Le spectacle vécu ce matin du 16 mai par les populations de la ville de Yaoundé, le temps d’une marche, était tout sauf une réelle mobilisation des camerounais derrière l’expression « vivre ensemble » qui revient dans la plupart des débats médiatiques depuis un certain temps.
Il est à peine 7 heures et 45 minutes à la place de l’indépendance de Yaoundé. Des mélodies patriotiques et de rassemblement fièrement jouées par une fanfare dominent le vacarme des véhicules en cette heure de pointe dans la capitale politique du Cameroun. De mon taxi bloqué dans un bouchon causé par la marche, je peux déjà apercevoir une vingtaine d’hommes en tenue précéder le cortège qui, à tout croire, est long. Alors je décide de descendre du taxi, d’autant plus que mon lieu de service est tout proche. À l’avant du cortège, une grande banderole de laquelle on peut lire « Marche du vivre ensemble camerounais »mène le cortège. Me rapprochant d’avantage, je suis frappé par une image : la presque centaine de personnes gonflant le chiffre du cortège est essentiellement constituée d’élèves en tenue de classe. Une image que l’on voit ces dernières années du côté du stade Ahmadou Ahidjio lors de la finale de la coupe du Cameroun.
Une image qui renvoie comme pour le football camerounais, à la mauvaise marche des choses. Des élèves qui marchent alors que les populations regardent, se posant mille et une questions, comme ce compatriote se tenant juste à mes côtés : « À quoi joue notre gouvernement ? Donc pour montrer au monde entier que nous militons pour le vivre ensemble, nous allons prendre des élèves dans leurs classes et nous y ajoutons des stagiaires de la police» !
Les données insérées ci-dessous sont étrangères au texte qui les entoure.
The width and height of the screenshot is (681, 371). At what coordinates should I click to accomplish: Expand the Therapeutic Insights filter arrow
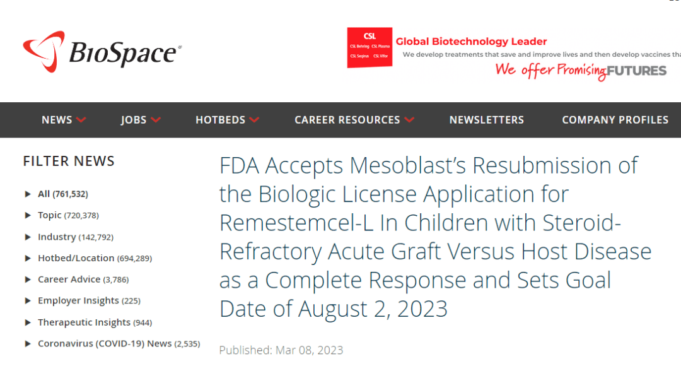point(28,322)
Cette question déclenchera alors un débat dans la foule. À suivre de très près, c’est une indignation partagée par tous. « On se moque de nous. Si je vois mon enfant dans cette mascarade je lui demande de quitter les rangs et de rentrer. Nous n’avons pas besoin d’organiser des marches pour le vivre ensemble au Cameroun, car nous vivons déjà ensemble ; il y a des problèmes plus urgents qui nécessitent des marches, mais vous les interdisez…», pense un autre spectateur de la marche qui s’éloigne petit à petit.
Quelques minutes après, la marche est partie, le vécu quotidien de la place de l’obélisque reprend son cours. Avec en fond cette indignation suscitée par la « marche du vivre ensemble camerounais ».